Ubisoft nutzt Unreal-Engine und widerspricht mangelnder Leistung des Handhelds


Schon bevor der Nintendo 3DS überhaupt bei uns auf dem Markt ist, gibt es einen regelrechten Krieg zwischen den Entwicklern. Die eine Seite sagt, die mobile 3D-Konsole wäre nicht mit genügend Power ausgestattet, um moderne Spiele zu ermöglichen (solche Aussagen kamen unter anderem von Mark Rein von Epic), andere wiederum widersprechen dieser Aussage. Mit einer kleinen Spitze gegen die Entwicklerkollegen hat sich jetzt Fabrice Cuny von Ubisoft zu Wort gemeldet. Er hat unter anderem Splinter Cell 3D für den 3DS entwickelt. Er spricht von viel Rechenpower und davon, dass sein Team sogar die Unreal-Engine zum Laufen bekommen hat.

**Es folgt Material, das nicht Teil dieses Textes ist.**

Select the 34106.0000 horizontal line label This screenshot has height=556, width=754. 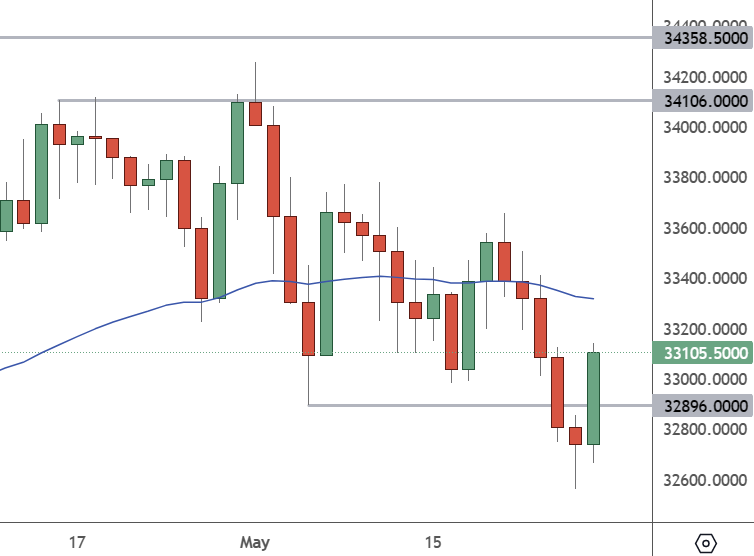click(x=701, y=100)
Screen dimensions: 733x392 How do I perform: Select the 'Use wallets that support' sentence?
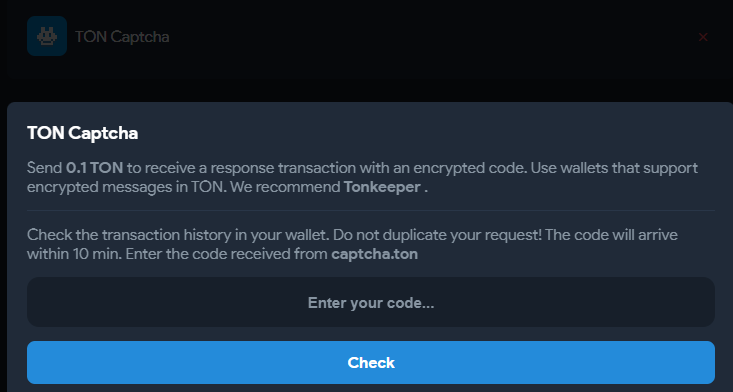click(x=614, y=168)
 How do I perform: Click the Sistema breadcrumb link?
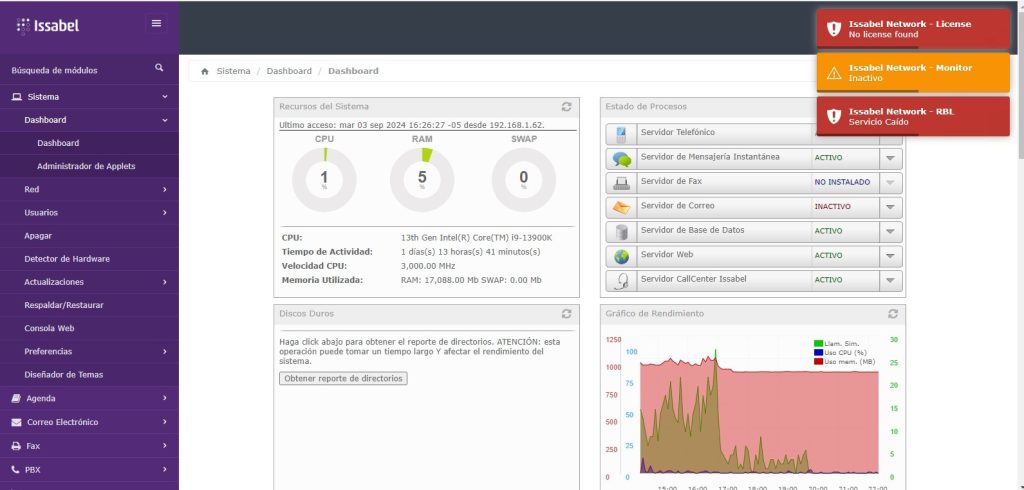click(x=233, y=72)
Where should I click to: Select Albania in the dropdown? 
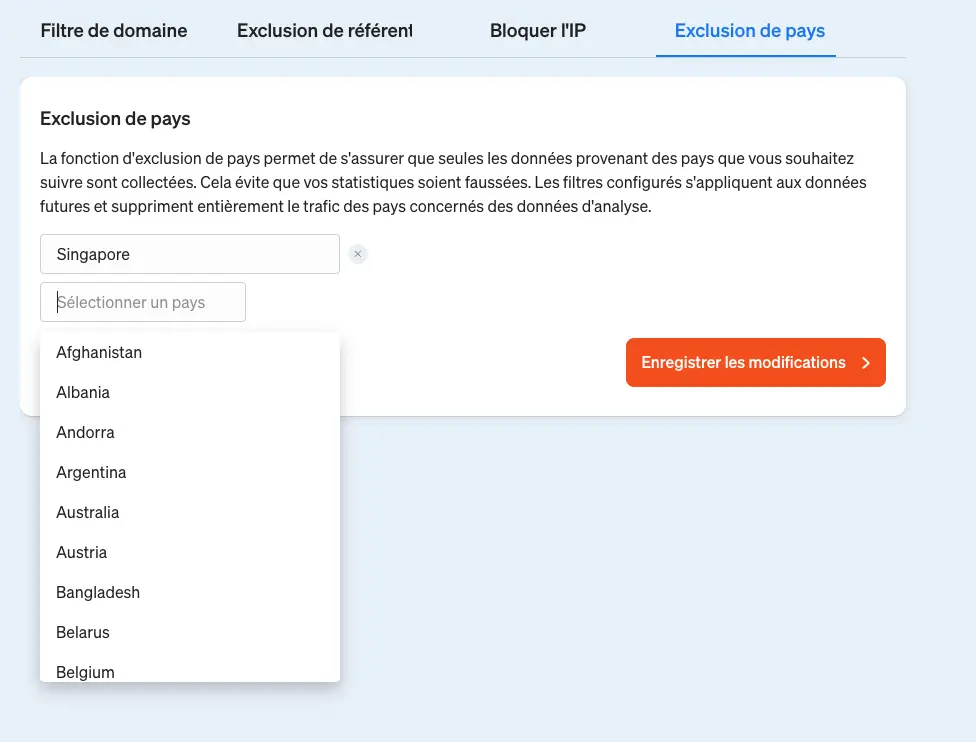[190, 392]
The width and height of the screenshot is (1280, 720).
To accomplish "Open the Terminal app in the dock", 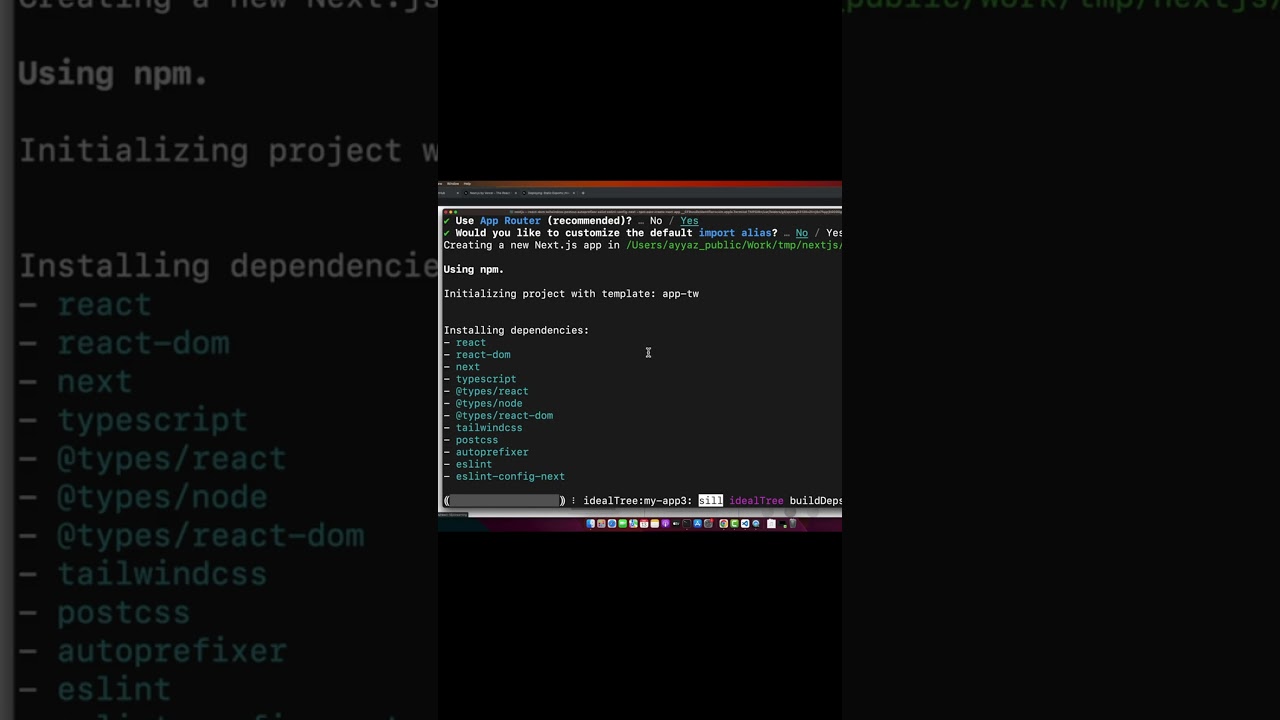I will (686, 523).
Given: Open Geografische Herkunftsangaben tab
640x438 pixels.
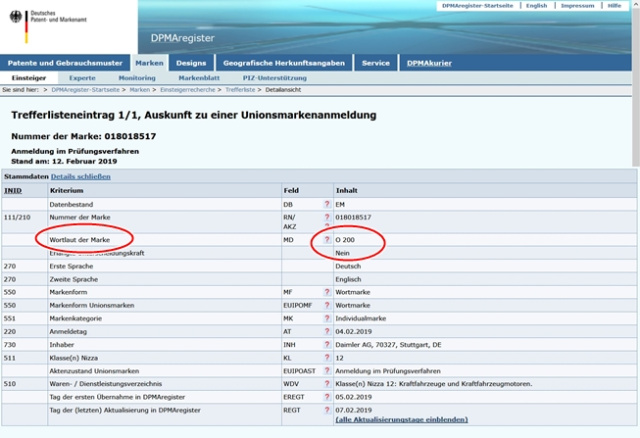Looking at the screenshot, I should [x=283, y=62].
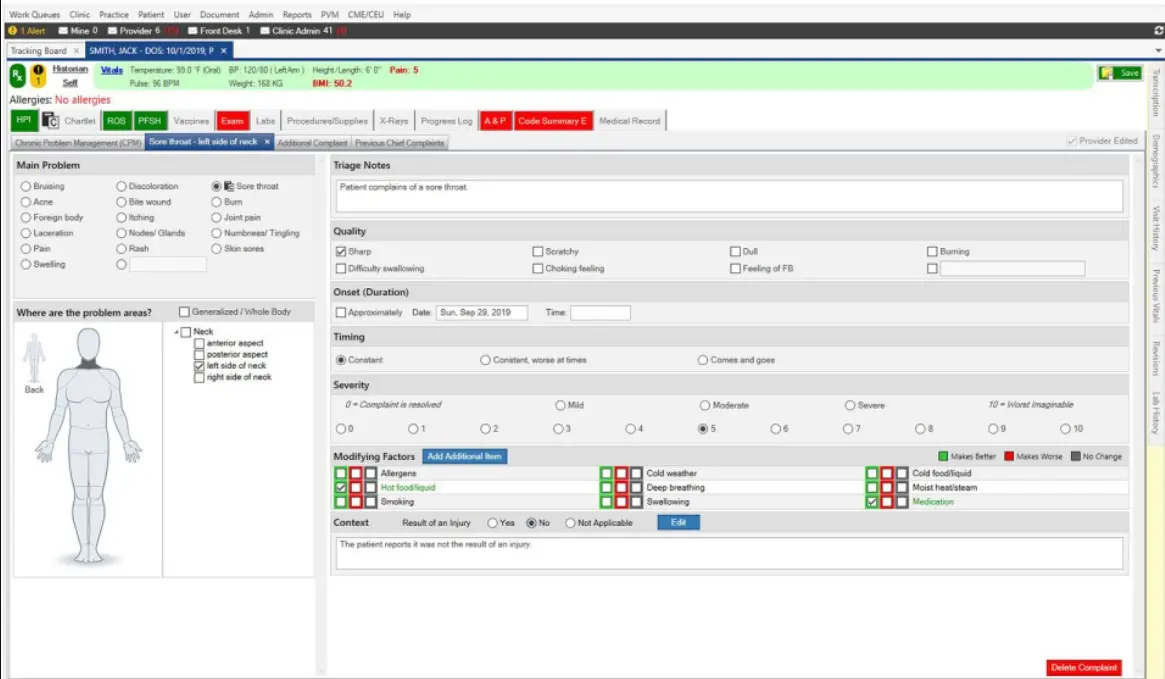The width and height of the screenshot is (1165, 679).
Task: Open the Front Desk inbox
Action: click(x=195, y=30)
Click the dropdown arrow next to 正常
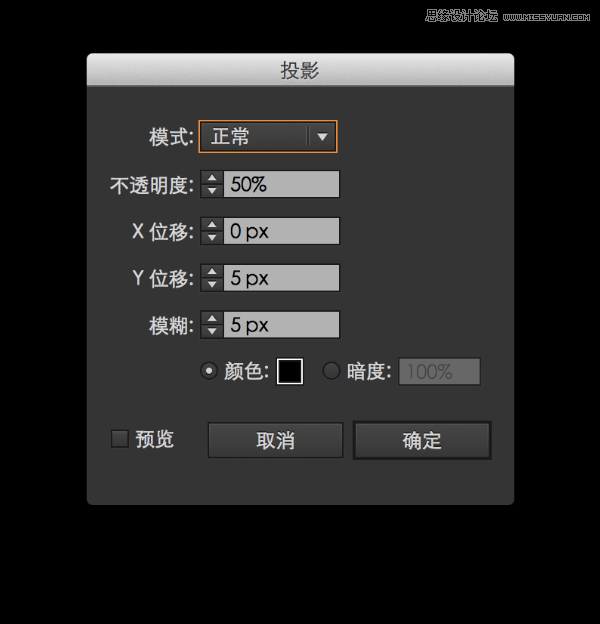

Der 3DS hat sehr viel Power und wir haben die Unreal-Engine auf der Konsole zum Laufen gekriegt. Das ist sehr beeindruckend für einen Handheld und die 3D-Leistung beeinflusst die restliche Performance nicht im Geringsten (dank meiner wunderbaren Programmierer). Die Architektur ist etwas anders als die von der Wii und anderen Plattformen, auf denen wir hier in Montreal gearbeitet haben.“, so Cuny zu GameSpot. „Man kann den 3DS am besten mit einer Plattform zwischen dem DSi und der Wii vergleichen. Wir haben die Möglichkeit, Games von Puzzle-Spielen bis zu High-End-Produkten wie Splinter Cell 3D zu bauen. Die Programmiertools für den 3DS waren brandneu und mit jeder Phase der Entwicklung kamen auch immer wieder Bugs und Abstürze. Aber mit jeder neuen Version der Tools hat Nintendo diese Fehler bereinigt und uns Tools gegeben, die uns dabei unterstützt haben, Splinter Cell 3D zu debuggen und zu optimieren.